- _Task directions_
Print every entry below again. Nothing may differ from the original.

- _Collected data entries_

=== Begin Enclosure ===

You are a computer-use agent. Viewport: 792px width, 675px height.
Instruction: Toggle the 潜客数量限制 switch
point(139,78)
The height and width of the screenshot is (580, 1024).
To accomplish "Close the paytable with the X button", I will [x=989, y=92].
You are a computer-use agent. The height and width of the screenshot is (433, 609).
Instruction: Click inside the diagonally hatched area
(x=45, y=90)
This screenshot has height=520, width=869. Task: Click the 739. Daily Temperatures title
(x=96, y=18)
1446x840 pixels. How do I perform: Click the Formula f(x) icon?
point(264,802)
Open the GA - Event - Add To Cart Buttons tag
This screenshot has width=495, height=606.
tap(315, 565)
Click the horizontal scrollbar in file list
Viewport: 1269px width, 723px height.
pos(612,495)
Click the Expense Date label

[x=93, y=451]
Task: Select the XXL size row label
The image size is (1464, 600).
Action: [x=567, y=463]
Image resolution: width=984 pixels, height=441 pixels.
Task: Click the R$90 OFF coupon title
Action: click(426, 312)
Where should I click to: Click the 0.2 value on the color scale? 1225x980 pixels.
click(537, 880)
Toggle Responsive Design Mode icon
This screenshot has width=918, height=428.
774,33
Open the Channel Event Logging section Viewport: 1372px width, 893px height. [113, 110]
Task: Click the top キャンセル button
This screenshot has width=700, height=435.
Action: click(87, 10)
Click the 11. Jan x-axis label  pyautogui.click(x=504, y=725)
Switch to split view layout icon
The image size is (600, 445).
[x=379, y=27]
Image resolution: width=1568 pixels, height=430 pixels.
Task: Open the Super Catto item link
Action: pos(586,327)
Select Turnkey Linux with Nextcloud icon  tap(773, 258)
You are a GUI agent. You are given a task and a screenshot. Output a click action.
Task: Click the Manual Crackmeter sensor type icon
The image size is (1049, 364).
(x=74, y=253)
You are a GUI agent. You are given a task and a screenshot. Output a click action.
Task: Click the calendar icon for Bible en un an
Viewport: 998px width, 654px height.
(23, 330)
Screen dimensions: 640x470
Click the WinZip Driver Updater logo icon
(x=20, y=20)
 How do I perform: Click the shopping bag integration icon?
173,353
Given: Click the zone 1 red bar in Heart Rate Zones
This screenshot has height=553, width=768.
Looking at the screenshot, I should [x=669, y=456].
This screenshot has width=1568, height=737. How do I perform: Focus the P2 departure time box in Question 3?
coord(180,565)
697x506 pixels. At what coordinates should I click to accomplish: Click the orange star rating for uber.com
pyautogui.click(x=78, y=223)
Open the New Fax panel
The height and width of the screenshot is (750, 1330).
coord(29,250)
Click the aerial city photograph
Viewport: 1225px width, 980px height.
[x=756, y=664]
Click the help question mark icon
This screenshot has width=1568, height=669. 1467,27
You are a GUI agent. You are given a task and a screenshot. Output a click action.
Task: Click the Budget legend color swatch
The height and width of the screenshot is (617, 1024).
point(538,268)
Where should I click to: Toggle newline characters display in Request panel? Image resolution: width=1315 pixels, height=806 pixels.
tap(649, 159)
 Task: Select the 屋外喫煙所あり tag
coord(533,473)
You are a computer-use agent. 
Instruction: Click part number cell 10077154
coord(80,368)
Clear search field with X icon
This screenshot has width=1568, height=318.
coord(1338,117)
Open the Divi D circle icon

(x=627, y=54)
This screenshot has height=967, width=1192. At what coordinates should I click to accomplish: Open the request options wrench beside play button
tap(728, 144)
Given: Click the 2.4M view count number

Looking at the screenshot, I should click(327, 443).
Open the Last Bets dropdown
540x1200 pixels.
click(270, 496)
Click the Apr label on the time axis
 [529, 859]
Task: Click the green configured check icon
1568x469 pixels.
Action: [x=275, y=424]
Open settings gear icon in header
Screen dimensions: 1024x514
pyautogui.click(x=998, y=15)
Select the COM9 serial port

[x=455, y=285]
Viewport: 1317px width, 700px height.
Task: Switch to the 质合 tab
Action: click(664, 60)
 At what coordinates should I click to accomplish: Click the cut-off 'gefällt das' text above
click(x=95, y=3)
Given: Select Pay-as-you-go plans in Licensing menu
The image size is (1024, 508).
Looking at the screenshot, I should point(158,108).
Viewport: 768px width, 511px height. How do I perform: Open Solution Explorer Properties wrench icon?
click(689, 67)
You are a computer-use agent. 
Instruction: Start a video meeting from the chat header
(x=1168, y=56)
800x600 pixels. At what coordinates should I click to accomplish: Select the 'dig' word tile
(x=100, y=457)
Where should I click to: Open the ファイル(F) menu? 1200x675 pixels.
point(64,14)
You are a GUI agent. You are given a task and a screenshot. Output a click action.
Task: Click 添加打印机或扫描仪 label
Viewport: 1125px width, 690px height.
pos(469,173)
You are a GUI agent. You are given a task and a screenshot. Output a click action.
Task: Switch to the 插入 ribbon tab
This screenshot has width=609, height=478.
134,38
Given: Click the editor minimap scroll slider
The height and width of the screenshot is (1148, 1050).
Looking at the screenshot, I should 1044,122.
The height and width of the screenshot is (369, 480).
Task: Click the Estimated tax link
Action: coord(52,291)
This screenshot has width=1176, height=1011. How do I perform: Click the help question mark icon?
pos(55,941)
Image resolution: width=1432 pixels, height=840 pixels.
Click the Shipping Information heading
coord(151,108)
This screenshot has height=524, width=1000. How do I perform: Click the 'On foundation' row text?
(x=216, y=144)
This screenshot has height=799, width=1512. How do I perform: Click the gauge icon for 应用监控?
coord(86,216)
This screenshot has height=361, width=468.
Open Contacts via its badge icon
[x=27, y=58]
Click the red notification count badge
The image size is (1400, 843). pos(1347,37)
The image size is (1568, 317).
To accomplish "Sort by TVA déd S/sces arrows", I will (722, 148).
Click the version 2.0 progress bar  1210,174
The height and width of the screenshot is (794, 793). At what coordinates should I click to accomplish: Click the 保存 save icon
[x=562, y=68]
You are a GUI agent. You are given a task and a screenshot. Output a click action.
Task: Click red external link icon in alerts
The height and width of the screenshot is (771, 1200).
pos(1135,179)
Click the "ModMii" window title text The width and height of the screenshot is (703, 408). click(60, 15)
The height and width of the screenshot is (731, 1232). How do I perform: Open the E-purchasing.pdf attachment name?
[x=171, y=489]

=== End Enclosure ===

- _Solution to this exercise_
You are a computer-use agent. Viewport: 792px width, 675px height.
Instruction: Toggle the 潜客数量限制 switch
point(139,78)
The height and width of the screenshot is (580, 1024).
To accomplish "Close the paytable with the X button", I will [x=989, y=92].
You are a computer-use agent. The height and width of the screenshot is (433, 609).
Instruction: Click inside the diagonally hatched area
(x=45, y=90)
This screenshot has height=520, width=869. Task: Click the 739. Daily Temperatures title
(x=96, y=18)
1446x840 pixels. How do I perform: Click the Formula f(x) icon?
point(264,802)
Open the GA - Event - Add To Cart Buttons tag
This screenshot has width=495, height=606.
tap(315, 565)
Click the horizontal scrollbar in file list
Viewport: 1269px width, 723px height.
pos(612,495)
Click the Expense Date label

[x=93, y=451]
Task: Select the XXL size row label
The image size is (1464, 600).
Action: [x=567, y=463]
Image resolution: width=984 pixels, height=441 pixels.
Task: Click the R$90 OFF coupon title
Action: click(426, 312)
Where should I click to: Click the 0.2 value on the color scale? 1225x980 pixels.
click(537, 880)
Toggle Responsive Design Mode icon
This screenshot has width=918, height=428.
774,33
Open the Channel Event Logging section Viewport: 1372px width, 893px height. [113, 110]
Task: Click the top キャンセル button
This screenshot has width=700, height=435.
Action: click(87, 10)
Click the 11. Jan x-axis label  pyautogui.click(x=504, y=725)
Switch to split view layout icon
The image size is (600, 445).
[x=379, y=27]
Image resolution: width=1568 pixels, height=430 pixels.
Task: Open the Super Catto item link
Action: pos(586,327)
Select Turnkey Linux with Nextcloud icon  tap(773, 258)
You are a GUI agent. You are given a task and a screenshot. Output a click action.
Task: Click the Manual Crackmeter sensor type icon
The image size is (1049, 364).
(x=74, y=253)
You are a GUI agent. You are given a task and a screenshot. Output a click action.
Task: Click the calendar icon for Bible en un an
Viewport: 998px width, 654px height.
(23, 330)
Screen dimensions: 640x470
Click the WinZip Driver Updater logo icon
(x=20, y=20)
 How do I perform: Click the shopping bag integration icon?
173,353
Given: Click the zone 1 red bar in Heart Rate Zones
This screenshot has height=553, width=768.
Looking at the screenshot, I should [x=669, y=456].
This screenshot has width=1568, height=737. How do I perform: Focus the P2 departure time box in Question 3?
coord(180,565)
697x506 pixels. At what coordinates should I click to accomplish: Click the orange star rating for uber.com
pyautogui.click(x=78, y=223)
Open the New Fax panel
The height and width of the screenshot is (750, 1330).
coord(29,250)
Click the aerial city photograph
Viewport: 1225px width, 980px height.
[x=756, y=664]
Click the help question mark icon
This screenshot has width=1568, height=669. 1467,27
You are a GUI agent. You are given a task and a screenshot. Output a click action.
Task: Click the Budget legend color swatch
The height and width of the screenshot is (617, 1024).
point(538,268)
Where should I click to: Toggle newline characters display in Request panel? Image resolution: width=1315 pixels, height=806 pixels.
tap(649, 159)
 Task: Select the 屋外喫煙所あり tag
coord(533,473)
You are a computer-use agent. 
Instruction: Click part number cell 10077154
coord(80,368)
Clear search field with X icon
This screenshot has width=1568, height=318.
coord(1338,117)
Open the Divi D circle icon

(x=627, y=54)
This screenshot has height=967, width=1192. At what coordinates should I click to accomplish: Open the request options wrench beside play button
tap(728, 144)
Given: Click the 2.4M view count number

Looking at the screenshot, I should click(327, 443).
Open the Last Bets dropdown
540x1200 pixels.
click(270, 496)
Click the Apr label on the time axis
 [529, 859]
Task: Click the green configured check icon
1568x469 pixels.
Action: [x=275, y=424]
Open settings gear icon in header
Screen dimensions: 1024x514
pyautogui.click(x=998, y=15)
Select the COM9 serial port

[x=455, y=285]
Viewport: 1317px width, 700px height.
Task: Switch to the 质合 tab
Action: click(664, 60)
 At what coordinates should I click to accomplish: Click the cut-off 'gefällt das' text above
click(x=95, y=3)
Given: Select Pay-as-you-go plans in Licensing menu
The image size is (1024, 508).
Looking at the screenshot, I should point(158,108).
Viewport: 768px width, 511px height. How do I perform: Open Solution Explorer Properties wrench icon?
click(689, 67)
You are a computer-use agent. 
Instruction: Start a video meeting from the chat header
(x=1168, y=56)
800x600 pixels. At what coordinates should I click to accomplish: Select the 'dig' word tile
(x=100, y=457)
Where should I click to: Open the ファイル(F) menu? 1200x675 pixels.
point(64,14)
You are a GUI agent. You are given a task and a screenshot. Output a click action.
Task: Click 添加打印机或扫描仪 label
Viewport: 1125px width, 690px height.
pos(469,173)
You are a GUI agent. You are given a task and a screenshot. Output a click action.
Task: Switch to the 插入 ribbon tab
This screenshot has width=609, height=478.
134,38
Given: Click the editor minimap scroll slider
The height and width of the screenshot is (1148, 1050).
Looking at the screenshot, I should 1044,122.
The height and width of the screenshot is (369, 480).
Task: Click the Estimated tax link
Action: coord(52,291)
This screenshot has width=1176, height=1011. How do I perform: Click the help question mark icon?
pos(55,941)
Image resolution: width=1432 pixels, height=840 pixels.
Click the Shipping Information heading
coord(151,108)
This screenshot has height=524, width=1000. How do I perform: Click the 'On foundation' row text?
(x=216, y=144)
This screenshot has height=799, width=1512. How do I perform: Click the gauge icon for 应用监控?
coord(86,216)
This screenshot has height=361, width=468.
Open Contacts via its badge icon
[x=27, y=58]
Click the red notification count badge
The image size is (1400, 843). pos(1347,37)
The image size is (1568, 317).
To accomplish "Sort by TVA déd S/sces arrows", I will (722, 148).
Click the version 2.0 progress bar  1210,174
The height and width of the screenshot is (794, 793). At what coordinates should I click to accomplish: Click the 保存 save icon
[x=562, y=68]
You are a GUI agent. You are given a task and a screenshot. Output a click action.
Task: Click red external link icon in alerts
The height and width of the screenshot is (771, 1200).
pos(1135,179)
Click the "ModMii" window title text The width and height of the screenshot is (703, 408). click(60, 15)
The height and width of the screenshot is (731, 1232). How do I perform: Open the E-purchasing.pdf attachment name?
[x=171, y=489]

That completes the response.